> Description of the task
Both the line below containing "For every named target in this 1166×2576" and the line containing "Máy in phun màu Epson L1800 (994, 1370)", along with every line between them, should be repeated exactly; no other line belongs in the answer.

---------- Exercise input

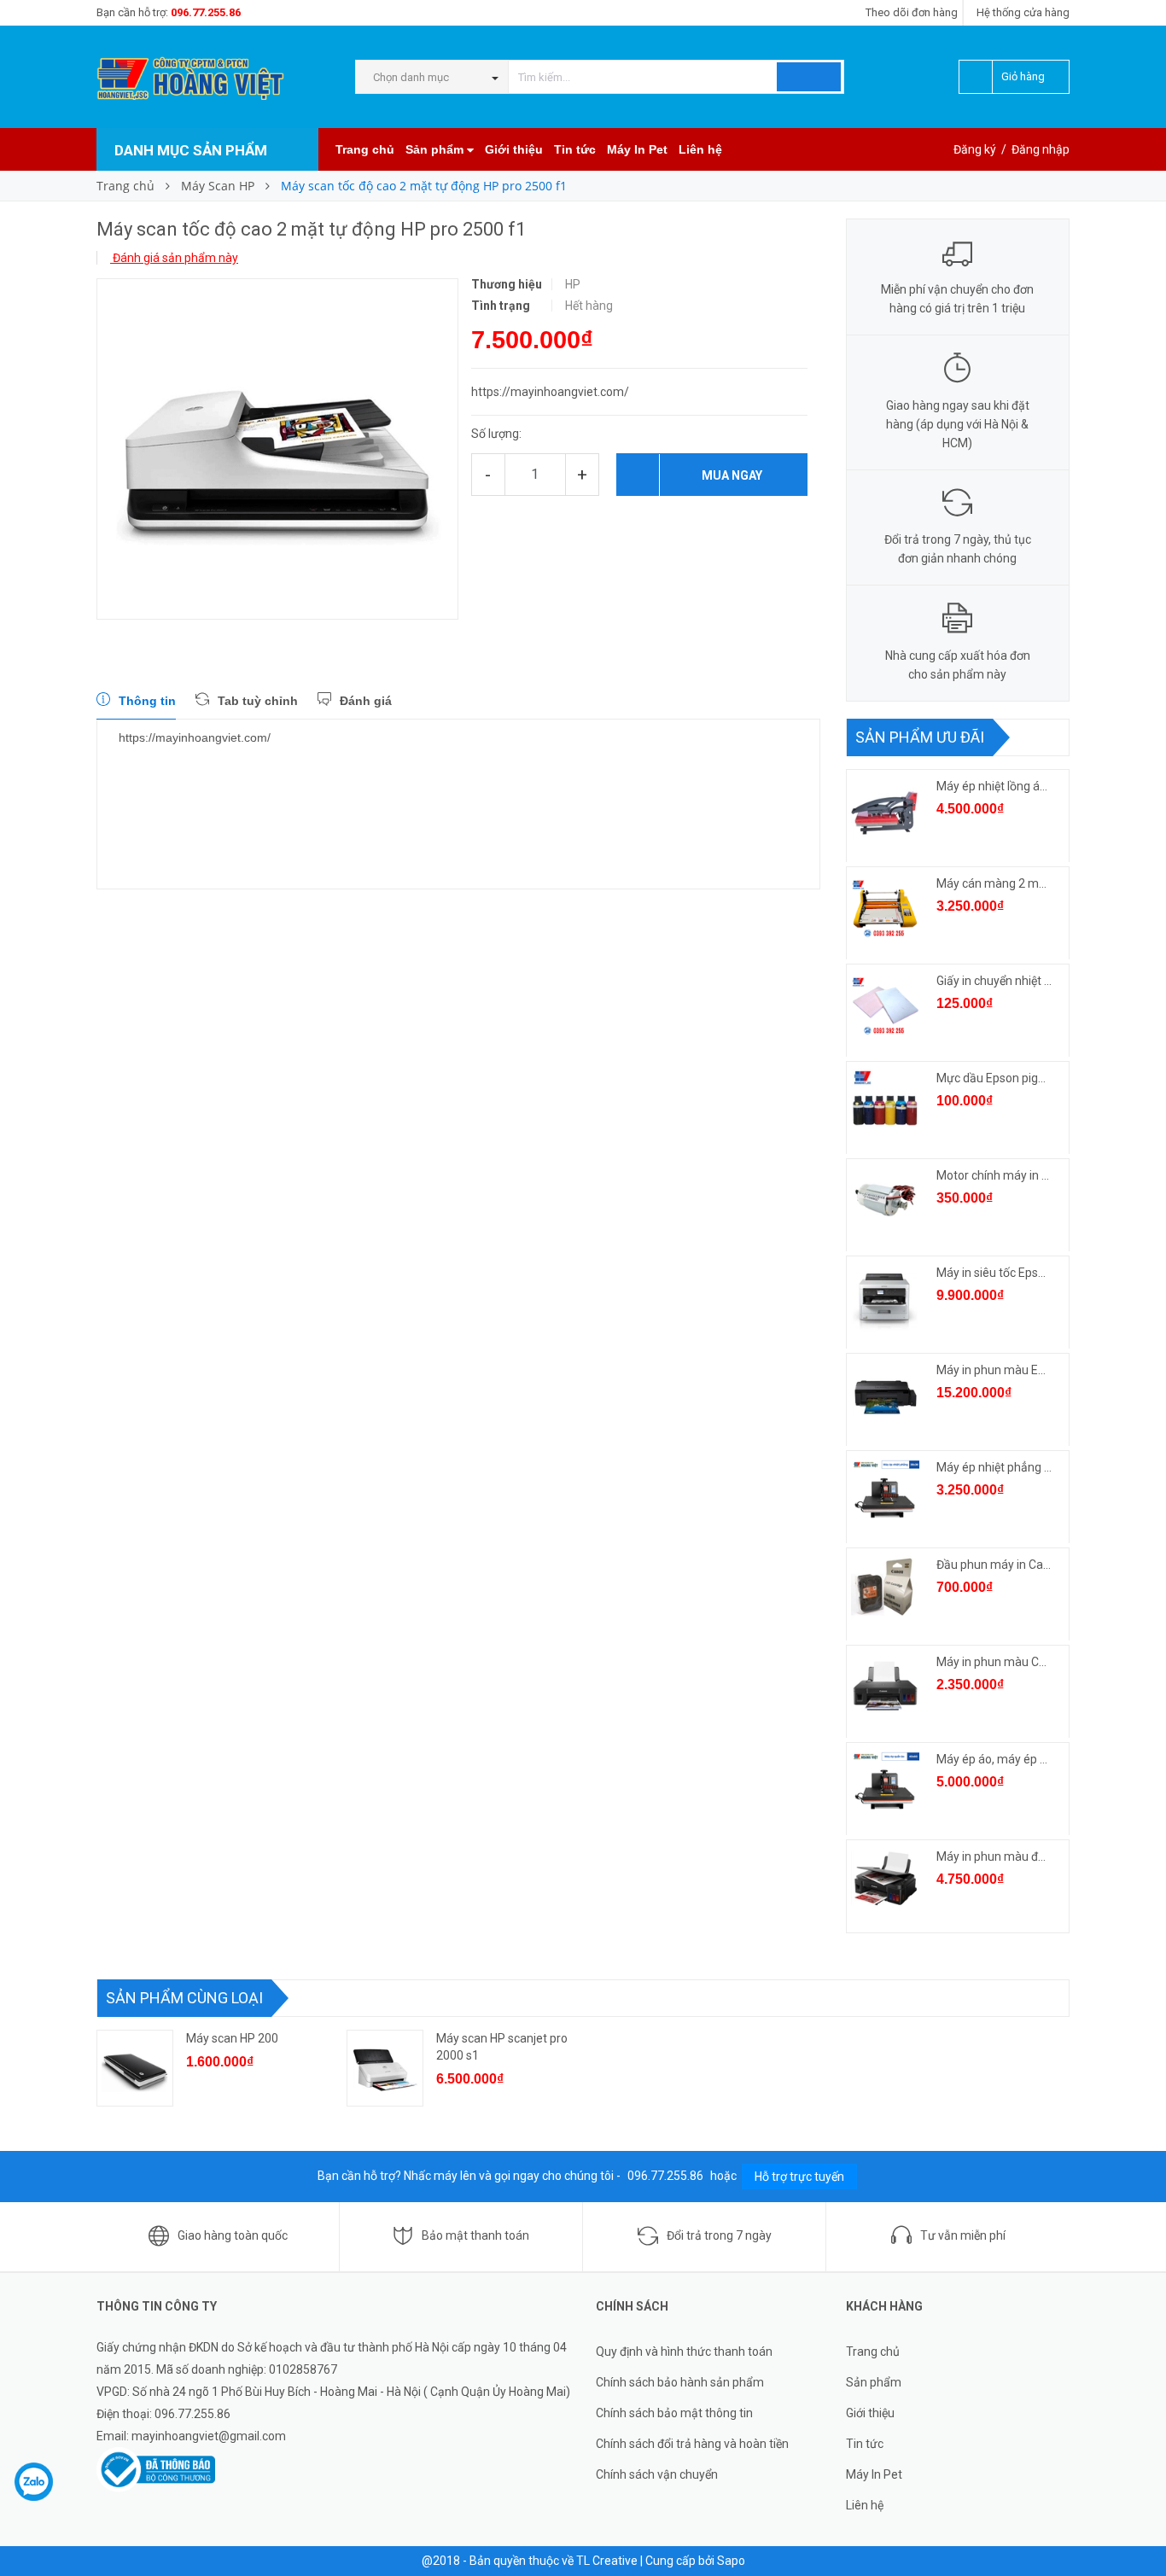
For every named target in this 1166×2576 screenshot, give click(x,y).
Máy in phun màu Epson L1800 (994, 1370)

--------------------
---------- Exercise input

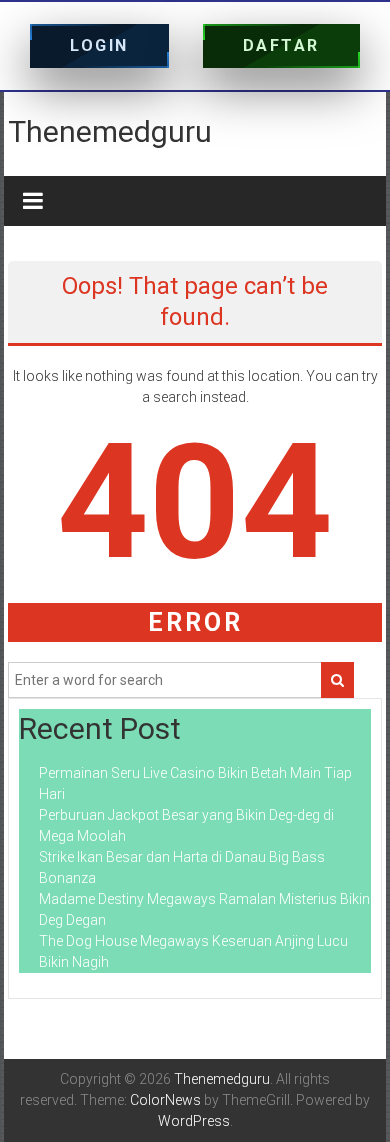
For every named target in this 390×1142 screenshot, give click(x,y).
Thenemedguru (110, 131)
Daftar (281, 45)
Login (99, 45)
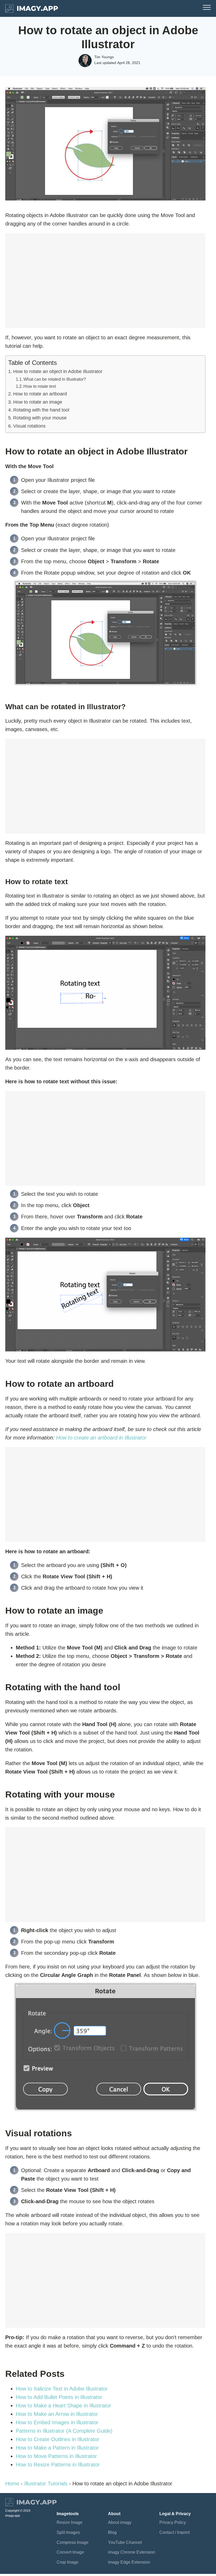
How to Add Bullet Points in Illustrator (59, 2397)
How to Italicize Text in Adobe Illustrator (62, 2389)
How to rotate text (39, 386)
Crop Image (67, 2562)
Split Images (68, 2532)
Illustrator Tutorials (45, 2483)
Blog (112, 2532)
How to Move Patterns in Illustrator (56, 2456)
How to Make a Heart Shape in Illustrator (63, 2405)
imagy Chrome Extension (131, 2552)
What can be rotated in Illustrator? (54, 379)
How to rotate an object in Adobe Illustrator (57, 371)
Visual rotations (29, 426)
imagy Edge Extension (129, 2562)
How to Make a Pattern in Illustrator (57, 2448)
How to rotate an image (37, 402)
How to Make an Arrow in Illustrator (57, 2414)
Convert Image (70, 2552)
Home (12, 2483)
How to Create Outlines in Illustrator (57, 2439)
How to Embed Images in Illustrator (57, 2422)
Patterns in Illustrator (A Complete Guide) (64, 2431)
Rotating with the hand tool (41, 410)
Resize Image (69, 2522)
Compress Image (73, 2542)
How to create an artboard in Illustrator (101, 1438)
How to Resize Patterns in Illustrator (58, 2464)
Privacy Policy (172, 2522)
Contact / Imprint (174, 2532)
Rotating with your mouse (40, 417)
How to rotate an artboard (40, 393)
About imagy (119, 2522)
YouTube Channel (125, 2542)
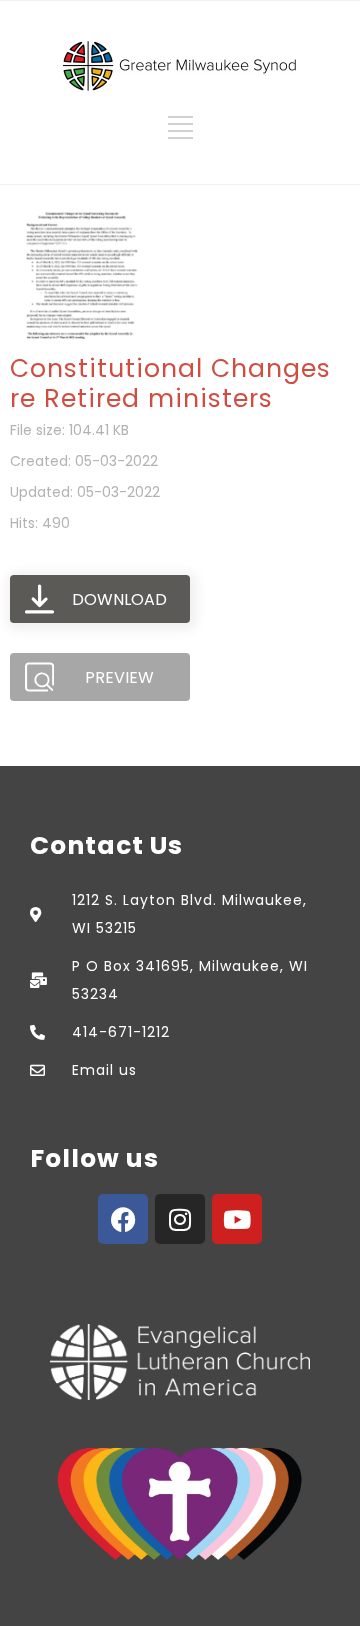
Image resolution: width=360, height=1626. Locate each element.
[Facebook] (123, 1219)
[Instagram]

--------------------

> Reply
For every named target in this 1166×2576 screenshot, give click(x,y).
Máy in phun màu Epson L1800 (994, 1370)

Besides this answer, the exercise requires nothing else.